# Thread: Basic : Bezier Problems

1. ## Basic : Bezier Problems

Hi Mathematician of the world,

I am trying to do a basic plot of bezier curve and my curve does not seem to fit all the 4 points by using a bezier curve. It only fits the first point and end point. I guess that is what wikipedia says. If i would like to fit all points, what do i have to do? :
(9,6)
(11,9)
(13,9)
(14,13)

I have used formulas from website such as
p1 + (p2 - p1) * t = q1
p2 + (p3 - p2) * t = q2
p3 + (p4 - p3) * t = q3

q1 + (q2 - q1) * t = r1
q2 + (q3 - q2) * t = r2

p(x) = r1 + (r2 - r1) * t
p(y) = r1 + (r2 - r1) * t

Where
0 < t < 1 : Step of 0.1
p1 = position of point number 1, in this case 9
p2 = position of point number 2, in this case 11

Here I derived all of q1, q2, q3. (Total # of points for each q is 11. Therefore there is 33 points.)
Then i derived all of r1 & r2 (Total # of points for each r is 11. Therefore there is 22 points.
and then p(x), p(y) (Total # of points for each r is 11. Therefore there is 11 points.
I am not sure what is missing here but apparently I am not doing something right here.

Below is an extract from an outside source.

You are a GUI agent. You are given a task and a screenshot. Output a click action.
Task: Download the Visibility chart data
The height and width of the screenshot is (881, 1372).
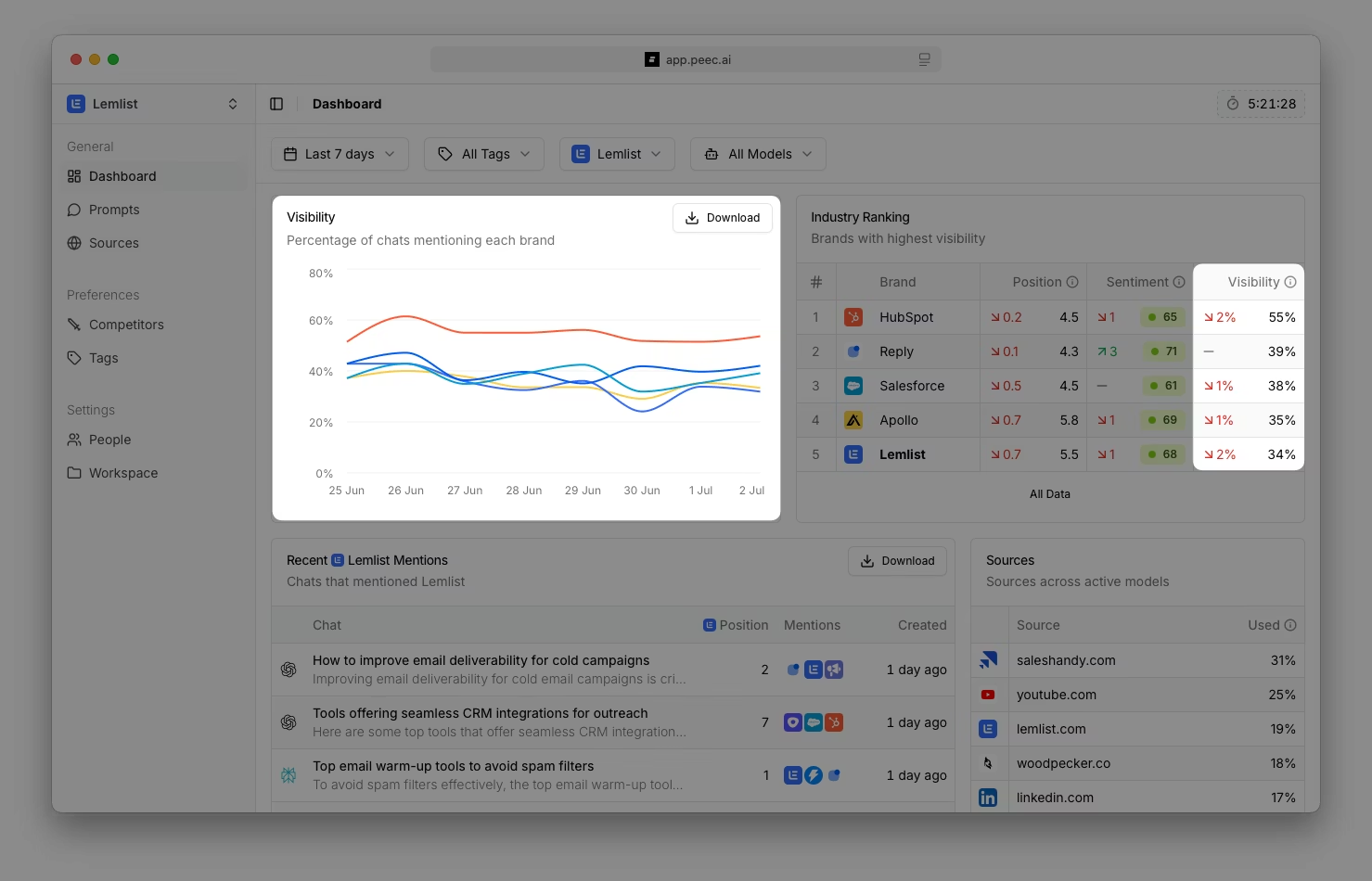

Then i tried this formula, which is the same.

and I still couldn't get the real curvy points.

Hope to hear from experts!!!

2. ## Re: Basic : Bezier Problems

I'm not familiar with Bézier curves, but from what it says on wikipedia it's not going to go through the 4 points used to generate it. The 4 points act like guide points that determine the curve, but do not lie on it.

If you want any arbitrary curve that goes trough any four points, you could just use a fourth degree polynomial. (That extends to n points and an n degree polynomial.)
Did you need a particular type of curve? I'm not sure I understand your question (or its context).

3. ## Re: Basic : Bezier Problems

I want to use a Bezier or Catmull-ROM to go through the 4 points. And there is a reason for it to use a bezier curve.
The example i gave in the first post apparently, the bezier curve goes through the 1st and last point but not 3rd and 4th. And i guess it creates a convex hull. Therefore, I would like to know how to find the control point for point 2 & point 3, so that the curve goes through point 1, 2,3,4.

4. ## Re: Basic : Bezier Problems

$b: [0,1] \rightarrow \mathbb{A}^2$
$b(t) = (1 - t)^3 p_0 + 3 (1 - t)^2 t p_1 + 3 (1 - t) t^2 p_2 + t^3 p_3$

Given two points $q_1, q_2$ that line on curve $b$, and given $p_0, p_3$, find $p_1, p_2$.

If we let $b(t_1) = q_1, b(t_2) = q_2$, then
$q_1 = (1 - t_1)^3 p_0 + 3 (1 - t_1)^2 t_1 p_1 + 3 (1 - t_1) t_1^2 p_2 + t_1^3 p_3$
$q_2 = (1 - t_2)^3 p_0 + 3 (1 - t_2)^2 t_2 p_1 + 3 (1 - t_2) t_2^2 p_2 + t_2^3 p_3$

We now have two equations and two variables to solve for. The answers will be in terms of $p_0, q_1, t_1, q_2, t_2, p_3$, and I'm not sure how to go about deriving $t_1, t_2$ from $q_1, q_2$, but I hope it's a start.